→ Your objective
Copy each line of the entries that contains the word "Jagdishpur".

→ Records drawn from a dataset
%%

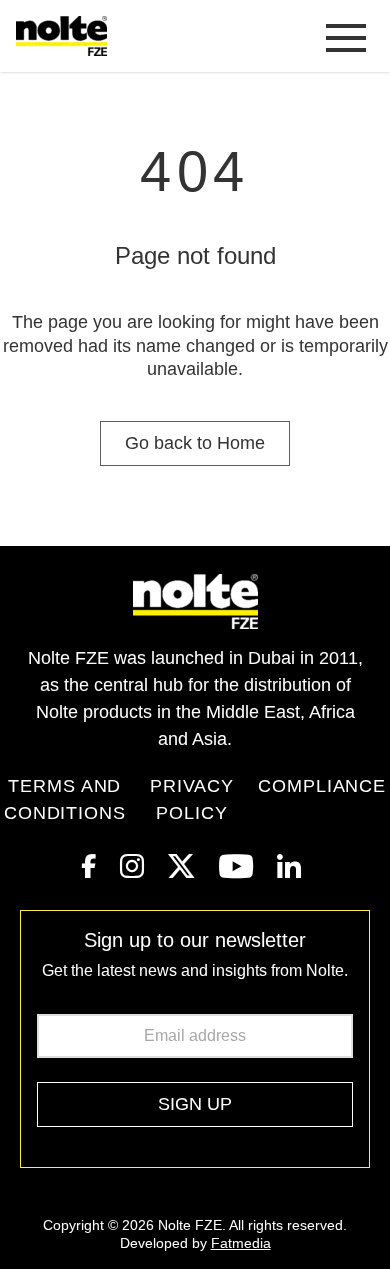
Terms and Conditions (65, 799)
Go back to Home (195, 443)
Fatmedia (241, 1243)
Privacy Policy (192, 799)
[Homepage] (65, 36)
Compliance (322, 786)
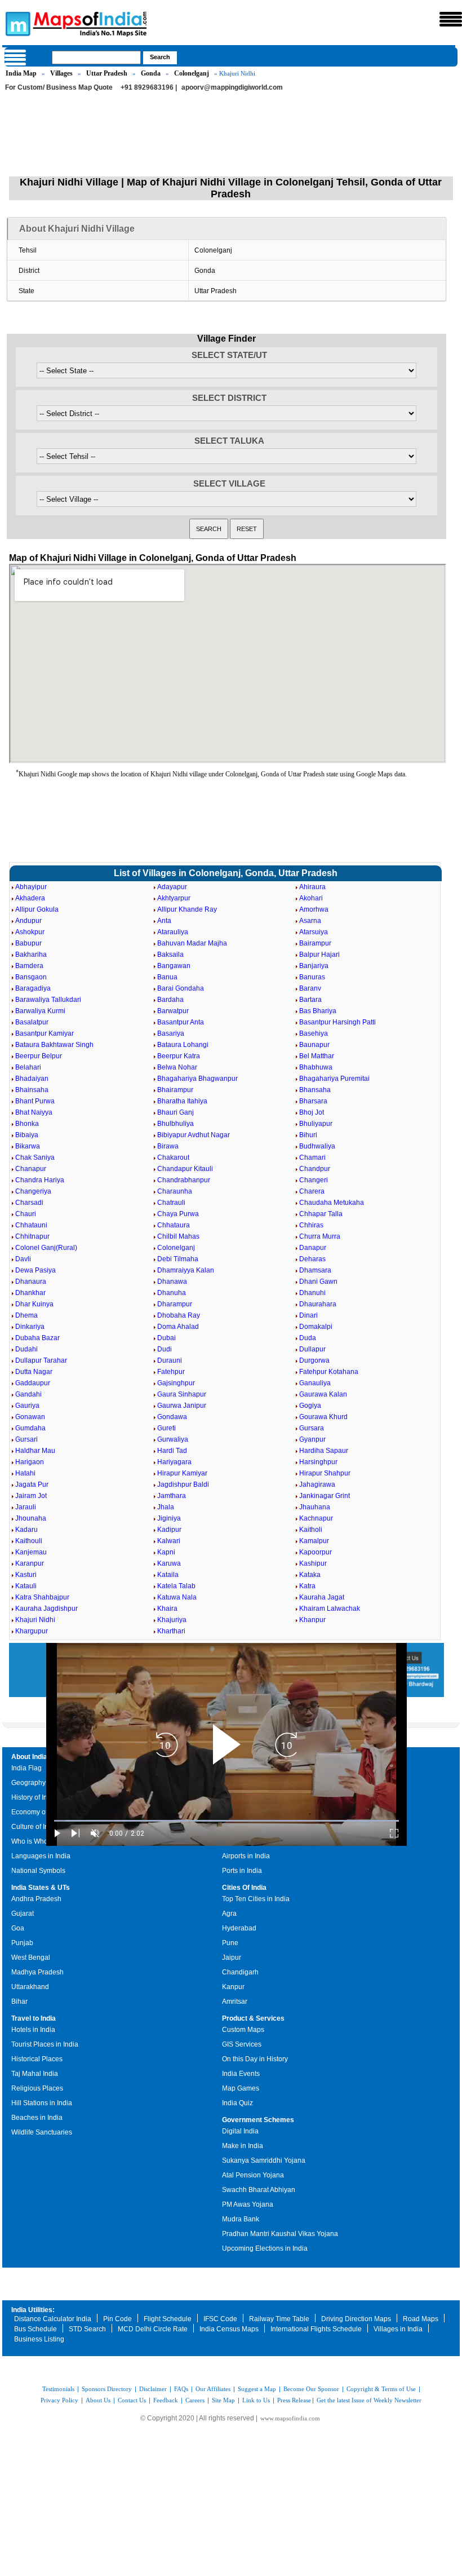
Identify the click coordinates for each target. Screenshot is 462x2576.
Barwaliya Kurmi (40, 1011)
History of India (34, 1797)
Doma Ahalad (178, 1327)
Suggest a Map (257, 2388)
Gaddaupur (32, 1383)
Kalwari (168, 1541)
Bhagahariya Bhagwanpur (197, 1078)
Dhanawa (172, 1281)
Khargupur (31, 1631)
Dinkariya (30, 1327)
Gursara (311, 1428)
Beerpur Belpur (38, 1056)
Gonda (151, 73)
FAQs (181, 2388)
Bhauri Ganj (175, 1112)
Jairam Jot (31, 1496)
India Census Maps (229, 2329)
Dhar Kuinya (34, 1304)
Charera (312, 1191)
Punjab (22, 1943)
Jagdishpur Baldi (183, 1484)
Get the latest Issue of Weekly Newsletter (369, 2400)
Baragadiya (33, 988)
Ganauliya (315, 1383)
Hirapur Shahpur (324, 1473)
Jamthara (171, 1496)
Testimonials (58, 2388)
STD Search (87, 2329)
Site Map (223, 2400)
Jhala (165, 1507)
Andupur (28, 921)
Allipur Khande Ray (187, 909)
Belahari (28, 1067)
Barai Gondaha (180, 988)
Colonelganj (191, 73)
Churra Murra (319, 1236)
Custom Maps (243, 2030)
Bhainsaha (31, 1090)
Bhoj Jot (311, 1112)
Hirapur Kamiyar (182, 1473)
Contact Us (132, 2400)
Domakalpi (315, 1327)
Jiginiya (169, 1518)
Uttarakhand (30, 1987)
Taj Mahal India (34, 2074)
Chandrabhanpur (183, 1180)
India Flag (26, 1768)
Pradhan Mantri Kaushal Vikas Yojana (280, 2234)
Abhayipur (31, 887)
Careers (195, 2400)
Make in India (242, 2146)
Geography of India (40, 1783)
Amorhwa (313, 909)
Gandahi (28, 1394)
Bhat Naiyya (33, 1112)
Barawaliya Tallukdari (48, 1000)
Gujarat (22, 1913)
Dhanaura (30, 1281)
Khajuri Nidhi (35, 1620)
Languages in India (40, 1856)
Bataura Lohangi (182, 1045)
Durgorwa (314, 1360)
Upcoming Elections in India (265, 2248)
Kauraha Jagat (321, 1597)
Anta (164, 921)
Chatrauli (171, 1203)
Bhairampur (175, 1090)
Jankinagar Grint (324, 1496)
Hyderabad (239, 1928)
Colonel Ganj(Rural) (46, 1248)
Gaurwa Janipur (181, 1405)
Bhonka (27, 1124)
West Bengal (30, 1957)
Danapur (312, 1248)
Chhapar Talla (321, 1214)
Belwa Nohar (177, 1067)
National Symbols (38, 1871)
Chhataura (173, 1225)
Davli (23, 1259)
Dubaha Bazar (37, 1338)
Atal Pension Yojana (253, 2175)
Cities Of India (244, 1888)
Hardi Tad (172, 1451)
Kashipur (313, 1563)
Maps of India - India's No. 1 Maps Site (16, 23)
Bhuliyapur (315, 1124)
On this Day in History (255, 2059)
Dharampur (174, 1304)
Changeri (313, 1180)
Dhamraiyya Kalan (185, 1270)
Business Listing (39, 2339)
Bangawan (173, 966)
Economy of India (37, 1812)
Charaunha (174, 1191)
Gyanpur (312, 1439)
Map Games (240, 2088)
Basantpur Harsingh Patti (337, 1022)
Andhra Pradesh (36, 1899)
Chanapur (30, 1169)
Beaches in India (37, 2118)
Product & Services (253, 2018)
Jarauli (25, 1507)
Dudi (164, 1349)
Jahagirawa (317, 1484)
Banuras (312, 977)
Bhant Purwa (35, 1101)
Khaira (167, 1608)
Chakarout (173, 1157)
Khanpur (312, 1620)
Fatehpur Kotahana (328, 1372)
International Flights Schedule (316, 2329)
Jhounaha (30, 1518)
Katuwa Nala (177, 1597)
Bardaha (170, 1000)
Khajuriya (171, 1620)
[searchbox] (96, 57)
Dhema (26, 1315)
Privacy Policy (59, 2400)
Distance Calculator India (52, 2319)
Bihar (19, 2001)
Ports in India (242, 1871)
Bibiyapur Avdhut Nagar (193, 1135)
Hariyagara (174, 1462)
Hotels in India (33, 2030)
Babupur (28, 943)
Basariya (170, 1033)
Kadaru (26, 1530)
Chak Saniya (35, 1157)
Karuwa (169, 1563)
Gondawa (172, 1417)
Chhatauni (31, 1225)
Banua (167, 977)
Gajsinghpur (176, 1383)
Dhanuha (171, 1293)
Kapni (166, 1552)
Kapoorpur (315, 1552)
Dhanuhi (312, 1293)
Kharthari (171, 1631)
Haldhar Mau (35, 1451)
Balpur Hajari (319, 954)
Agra (229, 1913)
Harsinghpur (318, 1462)
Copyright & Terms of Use (381, 2388)
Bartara (310, 1000)
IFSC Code (220, 2319)
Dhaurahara (317, 1304)
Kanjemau (31, 1552)
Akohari (311, 898)
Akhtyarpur (173, 898)
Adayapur (172, 887)
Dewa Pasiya (35, 1270)
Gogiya (310, 1405)
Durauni (169, 1360)
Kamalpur (314, 1541)
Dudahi (26, 1349)
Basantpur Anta (180, 1022)
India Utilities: (33, 2310)
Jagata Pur (31, 1484)
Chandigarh (240, 1972)
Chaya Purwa (178, 1214)
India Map (21, 73)
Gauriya (27, 1405)
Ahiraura (312, 887)
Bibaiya (26, 1135)
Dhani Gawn (318, 1281)
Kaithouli (28, 1541)
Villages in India (398, 2329)
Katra (307, 1586)
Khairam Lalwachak (329, 1608)
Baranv (310, 988)
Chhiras (311, 1225)
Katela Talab (176, 1586)
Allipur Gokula (37, 909)
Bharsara (313, 1101)
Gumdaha (30, 1428)
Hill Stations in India (41, 2103)
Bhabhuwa (315, 1067)
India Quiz (237, 2103)
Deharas (312, 1259)
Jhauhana (314, 1507)
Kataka (310, 1575)
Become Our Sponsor (311, 2388)
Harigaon (29, 1462)
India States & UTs (40, 1888)
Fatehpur (171, 1372)
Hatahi (25, 1473)
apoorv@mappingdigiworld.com (232, 87)
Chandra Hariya (39, 1180)
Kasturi (26, 1575)
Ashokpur (30, 932)
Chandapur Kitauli (185, 1169)
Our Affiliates (213, 2388)
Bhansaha (315, 1090)
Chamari (312, 1157)
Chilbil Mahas (178, 1236)
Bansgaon (31, 977)
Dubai (166, 1338)
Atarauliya (172, 932)
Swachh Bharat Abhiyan (258, 2190)
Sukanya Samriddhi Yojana (263, 2160)
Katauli (26, 1586)
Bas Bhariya (317, 1011)
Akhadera (30, 898)
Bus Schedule (35, 2329)
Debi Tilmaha (177, 1259)
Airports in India (246, 1856)
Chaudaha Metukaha (331, 1203)
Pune (230, 1943)
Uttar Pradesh (106, 73)
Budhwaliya (317, 1146)
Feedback (165, 2400)
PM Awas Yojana (247, 2204)
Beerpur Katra (178, 1056)
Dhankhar (30, 1293)
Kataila (168, 1575)
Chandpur (314, 1169)
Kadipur (169, 1530)
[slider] (226, 1821)
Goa (17, 1928)
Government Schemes (258, 2120)
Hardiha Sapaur (323, 1451)
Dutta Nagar (33, 1372)
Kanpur (233, 1987)
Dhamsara (315, 1270)
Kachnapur (316, 1518)
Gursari (26, 1439)
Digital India (240, 2131)
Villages (61, 73)
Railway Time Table (279, 2319)
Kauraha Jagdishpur (46, 1608)
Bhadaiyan (31, 1078)
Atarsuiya (313, 932)
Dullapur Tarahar (41, 1360)
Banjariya (313, 966)
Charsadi (29, 1203)
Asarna (310, 921)
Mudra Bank (240, 2219)
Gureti (166, 1428)
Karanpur (29, 1563)
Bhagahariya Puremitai (334, 1078)
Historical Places (37, 2059)
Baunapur (314, 1045)
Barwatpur (173, 1011)
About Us (98, 2400)
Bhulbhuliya (175, 1124)
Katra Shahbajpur (42, 1597)
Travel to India (33, 2018)
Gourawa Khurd (323, 1417)
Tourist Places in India (44, 2044)
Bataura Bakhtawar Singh (54, 1045)
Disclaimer (153, 2388)
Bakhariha (31, 954)
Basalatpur (31, 1022)
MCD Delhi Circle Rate (153, 2329)
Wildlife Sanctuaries (41, 2132)
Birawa (168, 1146)
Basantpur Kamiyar (44, 1033)
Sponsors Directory (107, 2388)
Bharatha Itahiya (182, 1101)
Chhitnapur (32, 1236)
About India (29, 1757)
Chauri (25, 1214)
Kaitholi (310, 1530)
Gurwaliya (172, 1439)
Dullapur (312, 1349)
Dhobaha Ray (178, 1315)
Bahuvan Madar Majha (192, 943)
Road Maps (420, 2319)
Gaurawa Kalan (323, 1394)
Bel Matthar (316, 1056)
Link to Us (256, 2400)
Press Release (294, 2400)
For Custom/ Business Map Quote (59, 87)
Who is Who (29, 1841)
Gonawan (30, 1417)
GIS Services (241, 2044)
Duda (307, 1338)
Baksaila (170, 954)
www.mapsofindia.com (290, 2418)
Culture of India (34, 1827)
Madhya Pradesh (37, 1972)
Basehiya (313, 1033)
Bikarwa (27, 1146)
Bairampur (315, 943)
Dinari (308, 1315)
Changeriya (33, 1191)
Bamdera (29, 966)
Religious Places (37, 2088)
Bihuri (308, 1135)
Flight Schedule (168, 2319)
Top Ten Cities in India (256, 1899)
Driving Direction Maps (356, 2319)
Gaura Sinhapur (181, 1394)
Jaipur (231, 1957)
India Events (241, 2074)
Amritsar (234, 2001)
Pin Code (117, 2319)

%%

→ Answer section
Jagdishpur Baldi (183, 1484)
Kauraha Jagdishpur (46, 1608)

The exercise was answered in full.